In this article I'll teach you why stress eating is so difficult to control and tips to help you cope with this. First, to understand stress eating, you need to understand the physical stress response.
Pause for just a moment and reflect on this fact ~ is it any wonder that one of the best ways to relieve stress is to exercise?
in addition to preparing you for the physical challenges of fight-or-flight, your focus is also sharpened. You can see and identify quickly things like hiding places and weapons.
Unfortunately Stress is only a "good" physical response for about 2 minutes, after this you’ve either escaped from the bear, killed the bear, or you have been eaten by the bear.
We were never built for chronic daily stress. Take for example gazelles, a prey animal. Gazelles do not worry incessantly about the possibility of lions eating them, they run around, eat grass and if they see a lion they run but if they don’t see one, they seem pretty happy.
Humans are possibly the only animal to experience chronic stress on a regular basis. We worry often about what might happen. We worry when we are in no actual physical danger. We worry about our safety, our children's safety, we worry about relationships, money, the state of the world and local news.
Stress Desensitizes us to pleasure and deregulates appetite.
Hunger and satiety, or fullness, are a function of two things; one being stomach stretching and the second the body’s needs being met. I thought the second was a hoax. I KNEW scientifically the stretched stomach sent satiety (fullness) signals to the brain. I thought if I ate air in the form of air popped popcorn or rice cakes I could stretch my stomach and be full all the time, it’s just not true.
I finally realized when my very slender 10 year old had a growth spurt that the body somehow manages to make more room. I honestly have no idea how she can comfortably eat so much in one evening, but she does during growth spurts, and when she needs new pants a few days later, it's always length not waist that is the issue. Eating in a state of stress making poor food choices and getting potentially less absorption of micronutrients can make you hungry again sooner.
IN order to escape or kill a bear this would require exercise, however a difficult day at work often does not.

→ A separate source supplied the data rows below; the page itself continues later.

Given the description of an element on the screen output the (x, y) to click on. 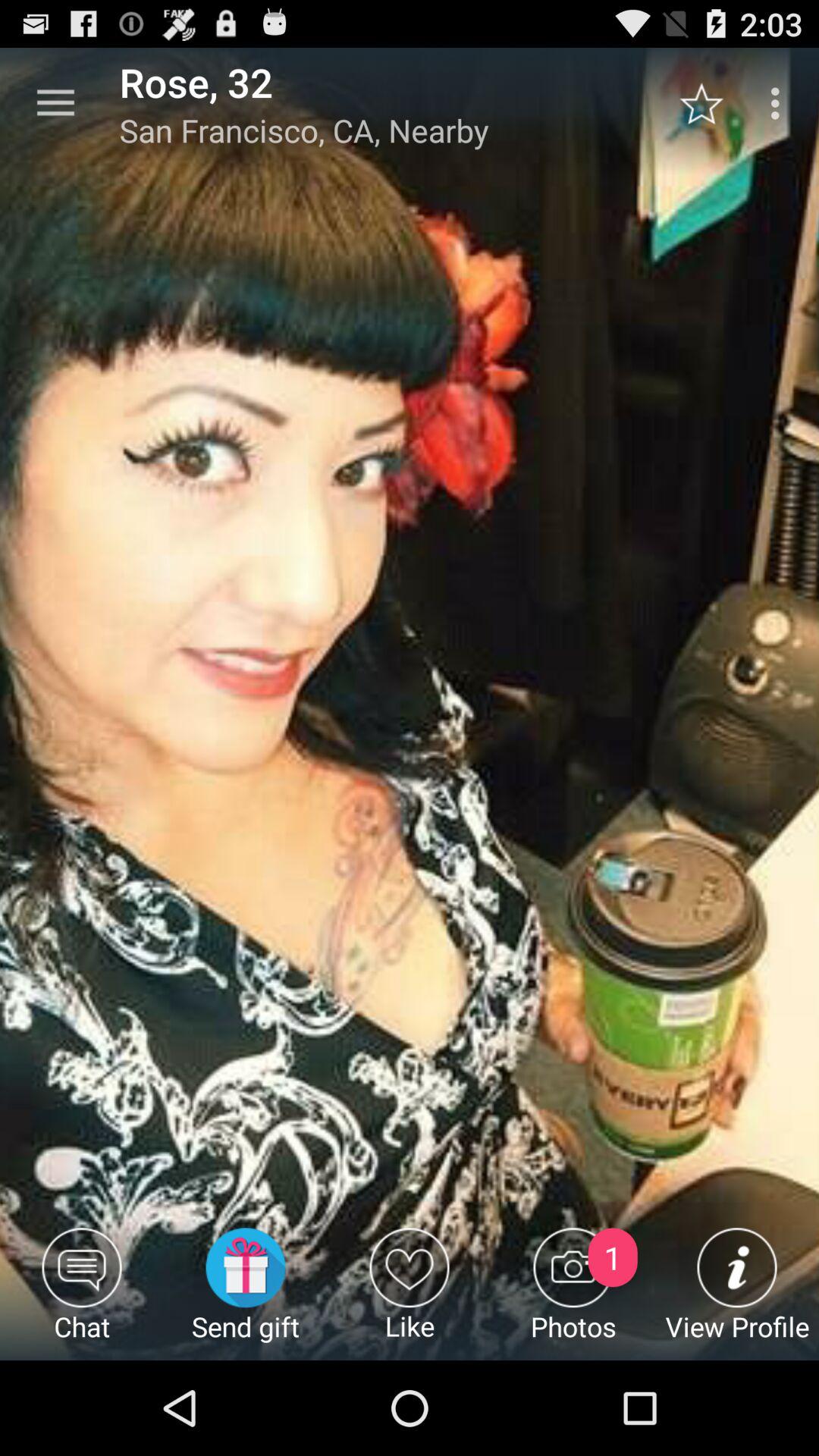
tap icon to the right of photos (737, 1293)
Given the description of an element on the screen output the (x, y) to click on. 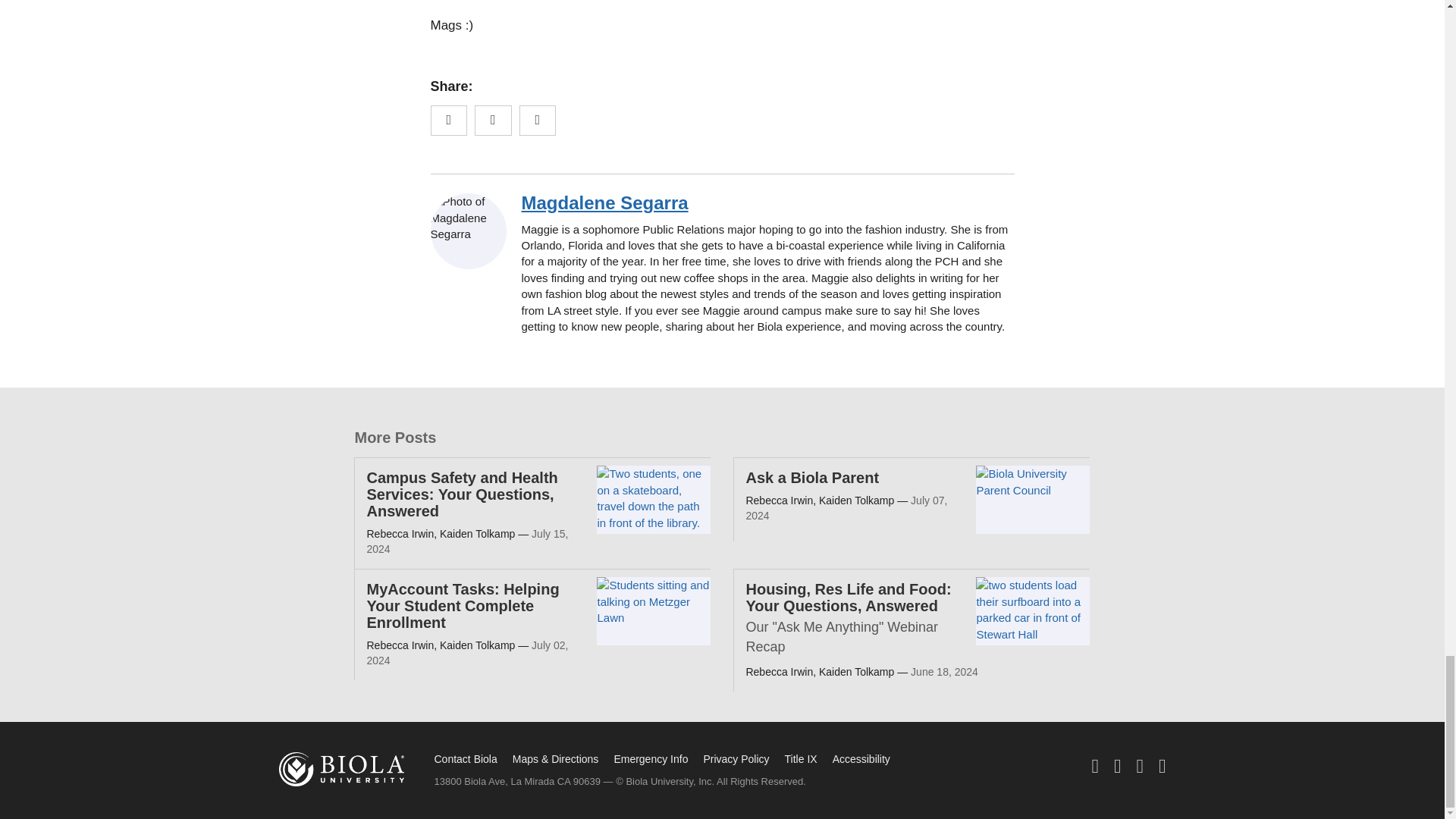
Contact Biola (464, 758)
Title IX (800, 758)
Accessibility (860, 758)
Privacy Policy (735, 758)
Housing, Res Life and Food: Your Questions, Answered (847, 597)
Emergency Info (649, 758)
MyAccount Tasks: Helping Your Student Complete Enrollment (462, 605)
Magdalene Segarra (604, 202)
Campus Safety and Health Services: Your Questions, Answered (461, 494)
Ask a Biola Parent (812, 477)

So what is stress eating? Stress eating can be the simple fact of eating too much or too irregularly due to the effects of stress on appetite. It can mean seeking more food to get more pleasure. Stress eating is also form of emotional eating where we try to soothe the feelings with food. Chronic stress genuinely creates more hunger, a greater need to seek pleasure from food, a decreased perception of pleasure, and because it triggers the survival center to kick in, it also diminishes logical thinking.
This makes it extremely difficult to modify your plan under stress. For example when you have a stressful day and get home from work late to hungry children, your dinner plan goes out the window and you order pizza or bring home fast food, rather than checking out the pantry for a quicker alternative to your original plan.
The first step to combat stress eating is to understand it and forgive yourself.
Get enough sleep. Getting plenty of sleep helps stress and also helps to control appetite.
Reduce clutter. Clutter is shown to increase feelings of stress. I am a big fan of the flylady's program for managing clutter. She advocates just 15 minutes a day. Her missions give you additional quick household tasks every day. I personally utilize the COZI calendar system which allows me to VERY easily import the flylady missions into my personal calendar so I have them daily in one organized place with my other to-dos.
Start By Creating a relaxing environment in the Dining Room.
Dining rooms are small, you can do this more quickly than any other room in the house and keep it clutter free. If you work or pay taxes from the dining room table, use a small portable file holder to quickly clean up before meal time. You do not want to be looking at these stacks of papers while you eat. Apply design psychology to this room to create a relaxing environment. Remove extra furniture, for example the plant stand that is really in the way but sits there because there happens to be a window. Decorate nicely with candles and flowers. Use pretty table linens. These are incredibly easy to make yourself if needed. I suggest cloth napkins as they feel more "elegant" in use, they are kinder to the environment, and these can be made yourself in minutes to save money if needed. The colors purple, blue, green, and neutrals such as browns are associated with reduced stress. House plants decrease feelings of stress. Purple in particular can reduce appetite. Red increases appetite, so I generally advise red accents such as napkins, candles, or flowers when entertaining but not so much for everyday.
Take a few deep breaths before you sit to eat. Play relaxing music while you prepare food and take a few minutes to unwind before dinner. Listen to comedy in the car on the way home from work. Most of all declare the dinner table a drama-free zone. If certain topics need to be off-limits declare them off limits. This is the time to enjoy with the people you love. If you eat alone still eat at the table, in your relaxing space, and reflect on things you love that make you happy.
Lastly, always have a back up plan. A written meal plan helps you stay on track. I'll be writing more on this as it is the healthy habit for February. If you do get home late or if you are simply more stressed and cannot stick to the plan, keep a few healthy freezer meals on hand. Since the prep is already done, you can simply run these under warm water and place in the oven then proceed to unwind while you wait.